Muitas pessoas reclamam da mente barulhenta, que não conseguem se concentrar, que precisam de algo para desacelerar. Eu não tenho isso. Acho que minha cabeça funciona diferente. Vou explicar melhor.
Eu penso o tempo todo. Durante o dia inteiro fico absorvendo o que está ao meu redor. Vejo os padrões, os tons das vozes das pessoas, os vícios e os tiques. Todos temos, desde balançar a perna até olhar de maneira diferente quando estamos respondendo algo — ou mentindo. Sei lá, pode ser pira minha, mas eu vejo essas coisas.
Os meus pensamentos são silenciosos. Não tranquilos, mas silenciosos. E eu fico pensando neles em forma escrita, e não falada. Sim, isso pode ser muito estranho mesmo.
Talvez por isso eu escreva de forma tão crua, tão direta. Não tem filtro entre a minha cabeça e as letras. Quase tudo que escrevo é exatamente como estou pensando.
A minha voz é essa aqui: a escrita, a música, o movimento.

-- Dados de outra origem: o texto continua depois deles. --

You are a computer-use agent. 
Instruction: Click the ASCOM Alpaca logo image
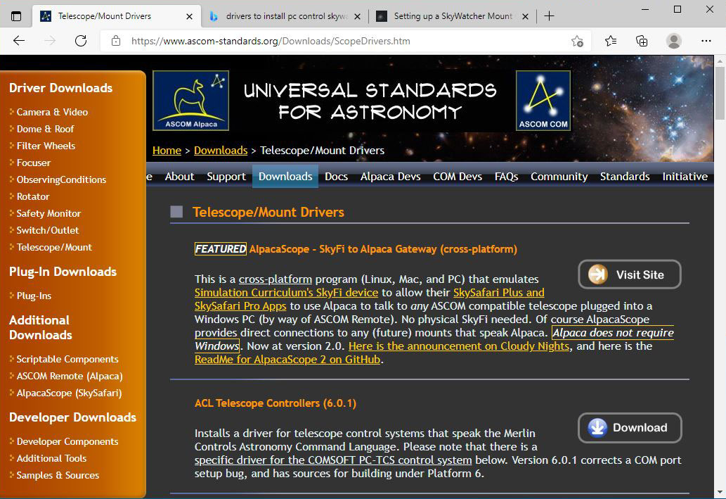coord(190,101)

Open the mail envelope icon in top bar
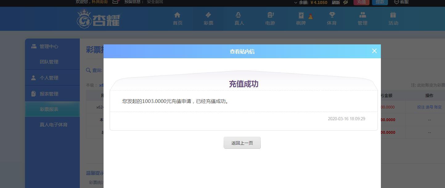tap(115, 2)
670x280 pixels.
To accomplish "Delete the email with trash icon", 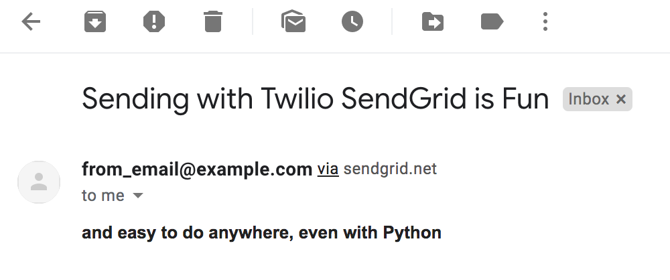I will (213, 21).
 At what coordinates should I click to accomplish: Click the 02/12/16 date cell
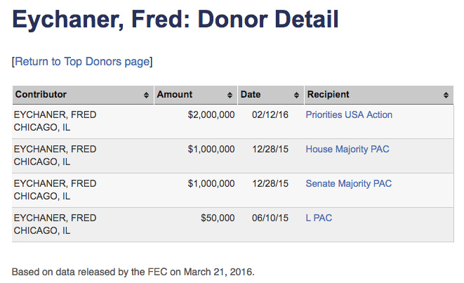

A partir do momento em que fico sozinho para refletir, é como se fosse um jogo de palavras, onde parece que eu já leio o pensamento sem precisar falar.
Eu não me prendo a estruturas literárias. Pra mim, a frase escrita tem que fazer sentido. Acho que som, se não gravado, se perde. Escrita, se não apagada, é documento.
Enfim, apenas mais uma reflexão silenciosa e uma provocação minha para mim mesmo.